WRITTEN TASK
Could you raise every number in the click coordinates by 118 and write out the items again, starting with the line with "Eldre innlegg (898, 1168)" and going on through the line with "Periféricos (61, 544)"? Keep the instruction lines as they are, and leave the pictures out.

+++ RECORDS SHOWN

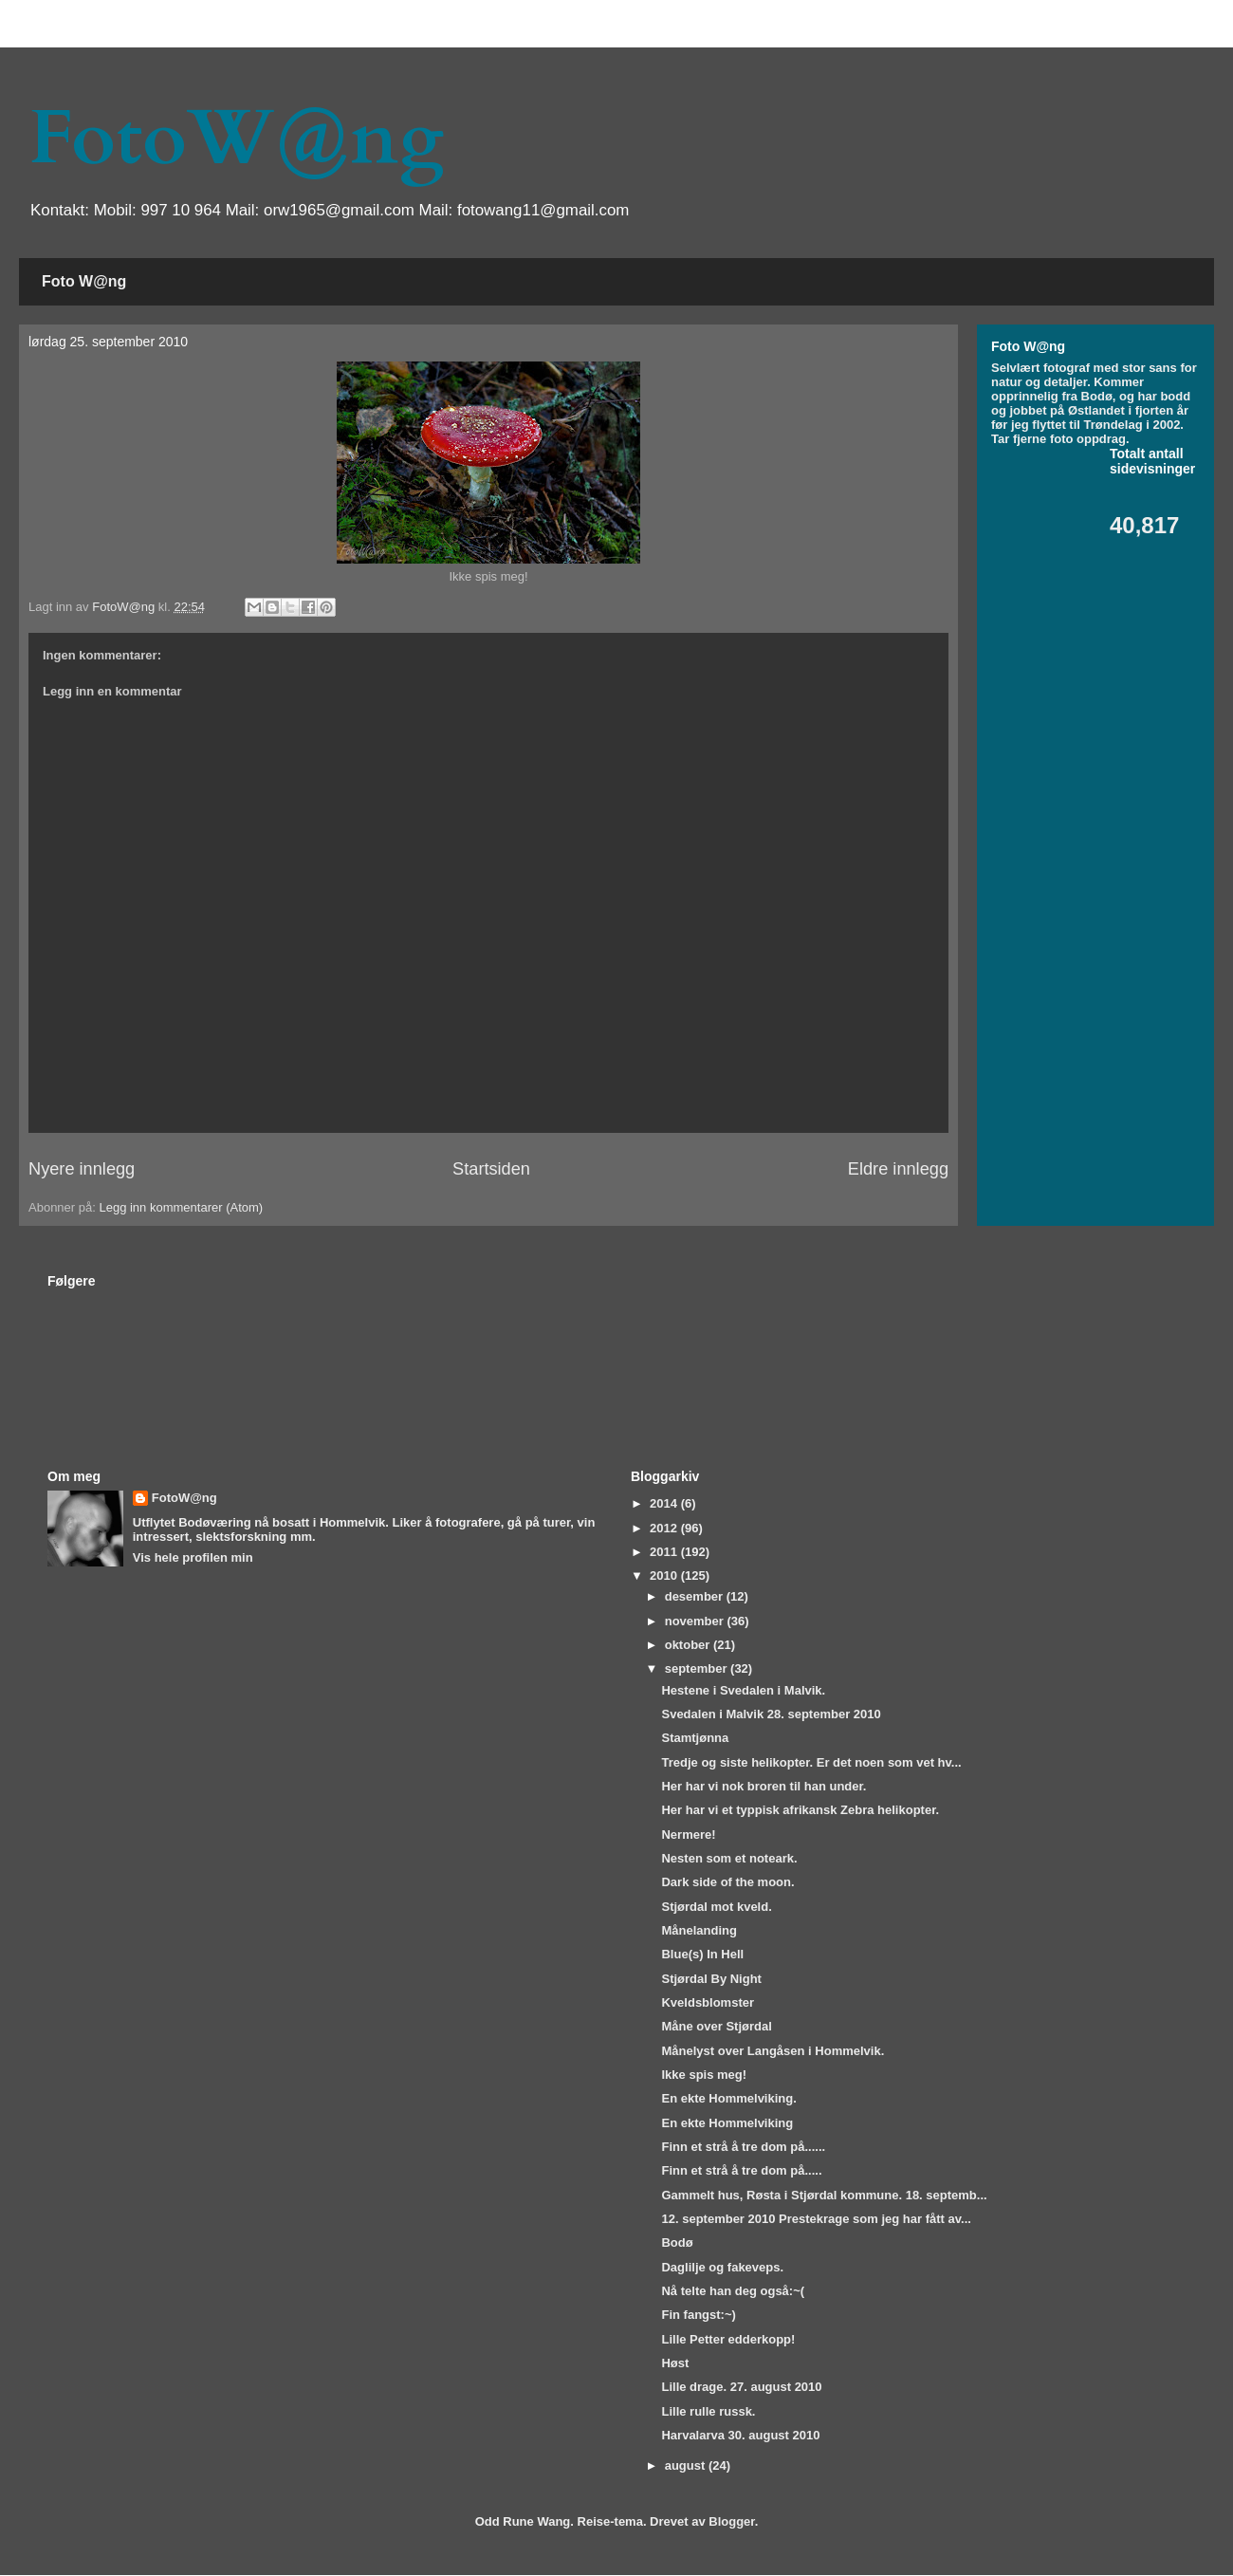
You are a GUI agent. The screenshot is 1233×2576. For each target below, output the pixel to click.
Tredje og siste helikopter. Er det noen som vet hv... (811, 1762)
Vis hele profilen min (193, 1557)
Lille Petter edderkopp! (728, 2339)
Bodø (676, 2242)
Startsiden (491, 1168)
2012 (665, 1528)
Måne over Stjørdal (716, 2026)
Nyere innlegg (81, 1168)
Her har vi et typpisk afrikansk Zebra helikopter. (800, 1810)
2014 (665, 1503)
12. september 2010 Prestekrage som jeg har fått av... (815, 2219)
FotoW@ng (236, 138)
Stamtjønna (694, 1738)
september (697, 1668)
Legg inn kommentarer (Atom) (181, 1207)
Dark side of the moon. (727, 1882)
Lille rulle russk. (708, 2411)
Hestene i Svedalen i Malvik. (743, 1690)
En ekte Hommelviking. (728, 2098)
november (696, 1621)
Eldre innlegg (898, 1168)
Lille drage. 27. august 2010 (741, 2387)
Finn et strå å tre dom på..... (741, 2170)
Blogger (731, 2521)
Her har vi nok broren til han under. (763, 1786)
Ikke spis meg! (703, 2074)
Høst (675, 2363)
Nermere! (688, 1834)
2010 (665, 1575)
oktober (689, 1645)
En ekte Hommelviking (727, 2123)
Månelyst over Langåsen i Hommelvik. (772, 2051)
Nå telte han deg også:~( (732, 2291)
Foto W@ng (84, 281)
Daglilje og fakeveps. (722, 2267)
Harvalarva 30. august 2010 (740, 2435)
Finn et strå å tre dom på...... (743, 2147)
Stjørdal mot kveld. (716, 1907)
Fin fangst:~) (698, 2314)
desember (696, 1596)
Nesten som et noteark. (729, 1858)
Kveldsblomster (707, 2002)
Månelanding (698, 1930)
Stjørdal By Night (711, 1979)
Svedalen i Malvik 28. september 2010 (770, 1714)
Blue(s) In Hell (702, 1954)
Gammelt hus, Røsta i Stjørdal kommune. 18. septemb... (823, 2195)
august (687, 2465)
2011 (665, 1552)
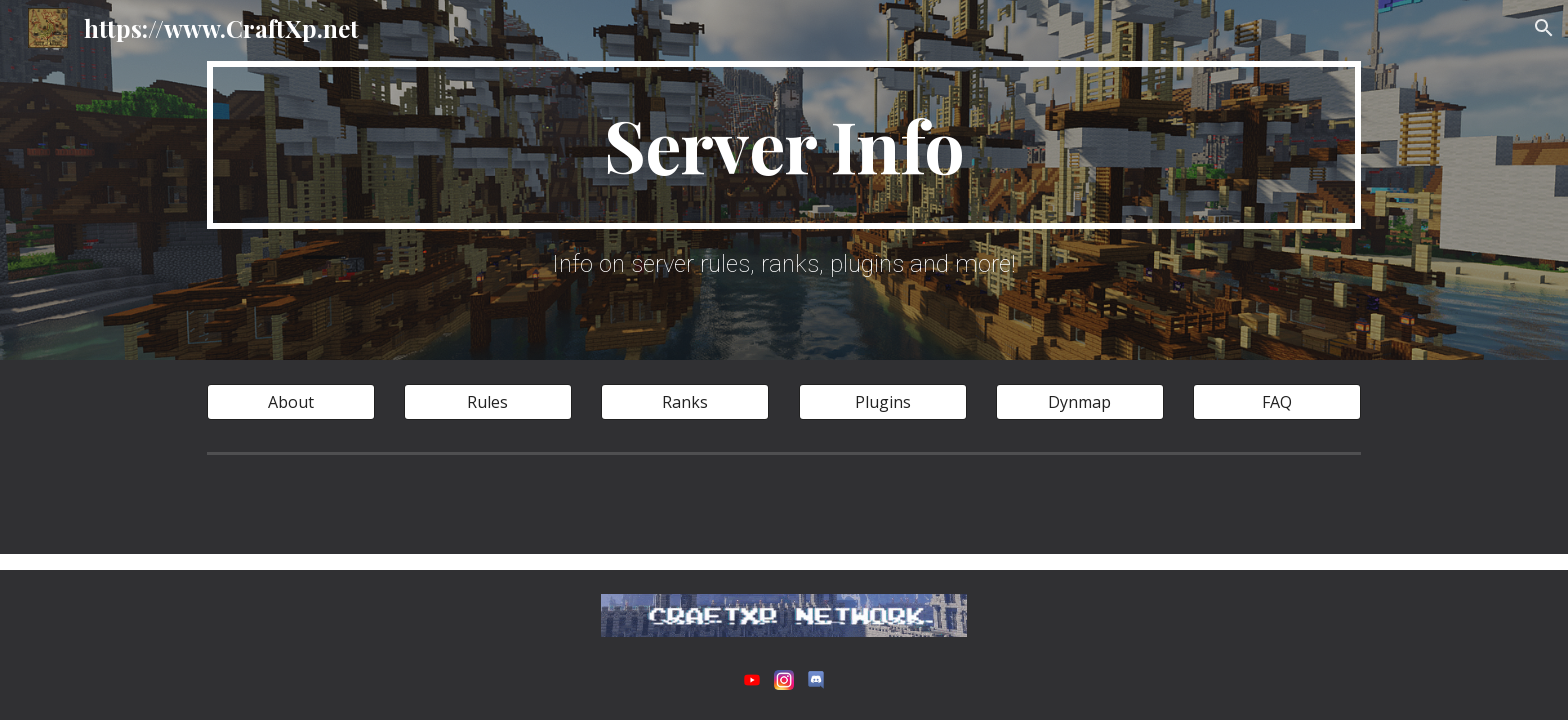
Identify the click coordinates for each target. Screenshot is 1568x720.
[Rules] (488, 402)
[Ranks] (685, 402)
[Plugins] (883, 402)
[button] (1544, 28)
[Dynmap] (1080, 402)
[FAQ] (1277, 402)
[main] (784, 145)
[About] (291, 402)
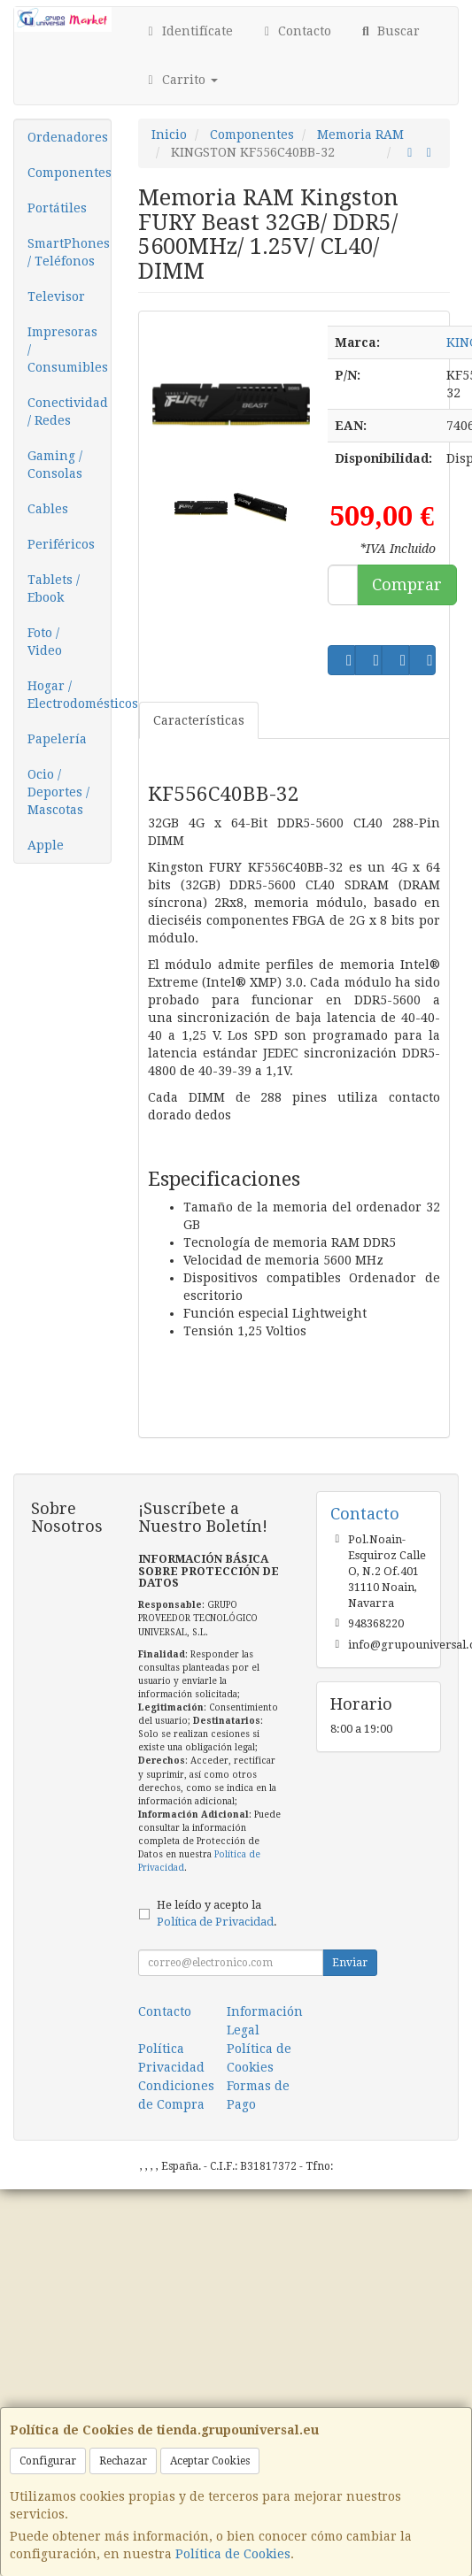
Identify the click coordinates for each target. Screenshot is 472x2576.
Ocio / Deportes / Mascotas (58, 792)
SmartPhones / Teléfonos (68, 252)
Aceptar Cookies (210, 2461)
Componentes (69, 172)
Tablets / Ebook (53, 588)
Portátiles (57, 208)
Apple (45, 845)
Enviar (350, 1963)
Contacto (295, 31)
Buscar (389, 31)
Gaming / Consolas (54, 465)
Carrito (180, 80)
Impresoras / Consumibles (67, 349)
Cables (47, 509)
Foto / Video (44, 641)
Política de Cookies (232, 2554)
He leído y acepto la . (217, 1913)
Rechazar (123, 2461)
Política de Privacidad (215, 1921)
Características (198, 720)
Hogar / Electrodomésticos (69, 695)
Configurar (47, 2461)
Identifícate (188, 31)
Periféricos (61, 544)
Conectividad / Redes (67, 411)
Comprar (407, 584)
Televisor (56, 296)
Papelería (57, 739)
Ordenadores (67, 137)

++++++

EXERCISE ANSWER
Eldre innlegg (1016, 1286)
Lille drage. 27. august 2010 (859, 2505)
Finn et strå å tre dom på..... (859, 2288)
Blogger (849, 2639)
Her har vi nok broren til han under. (881, 1904)
Ikke spis meg! (821, 2192)
Høst (793, 2481)
Nermere! (806, 1952)
2010 (783, 1693)
oktober (807, 1763)
En ekte Hommelviking (845, 2241)
Månelyst over Langåsen i Hommelvik. (890, 2169)
Nå telte han deg også:~( (850, 2409)
Foto W@ng (202, 399)
Daglilje og fakeveps. (840, 2385)
Harvalarva 30. august 2010 (858, 2553)
Finn et strå å tre dom på...... (861, 2265)
Stjørdal mot kveld. (834, 2025)
Fin fangst:~) (816, 2432)
desember (814, 1714)
Nesten som et noteark. (847, 1976)
Kveldsblomster (825, 2120)
Månelanding (816, 2048)
Stjørdal By Night (829, 2097)
Svedalen i Malvik 28. september 2010 (888, 1832)
Blue(s) In Hell (820, 2072)
Gammelt hus, Røsta i Stjørdal kommune. 18. septemb... (941, 2313)
august (805, 2583)
2011 (783, 1670)
Identify the click coordinates for each target. Screenshot is 1568x720.
[Rules] (606, 520)
[Ranks] (803, 520)
[Plugins] (1001, 520)
[button] (1662, 146)
[Dynmap] (1198, 520)
[FAQ] (1395, 520)
[main] (902, 263)
[About] (409, 520)
Identify the click coordinates for each target. Screenshot is 472x2576.
Ocio / Deportes / Mascotas (176, 910)
SmartPhones / Teléfonos (186, 370)
Aceptar Cookies (328, 2579)
Componentes (187, 290)
Tablets / Ebook (171, 706)
Portátiles (175, 326)
Apple (163, 963)
Enviar (468, 2081)
Contacto (413, 149)
Buscar (507, 149)
Gaming / Consolas (172, 583)
Carrito (298, 198)
Impresoras / Consumibles (185, 467)
Cables (165, 627)
Foto / Video (162, 759)
Política de Cookies (350, 2672)
He leído y acepto la . (335, 2031)
Rechazar (241, 2579)
Política de Privacidad (333, 2039)
Características (316, 838)
Hogar / Electrodomésticos (187, 813)
Configurar (165, 2579)
Identifícate (306, 149)
Periféricos (179, 662)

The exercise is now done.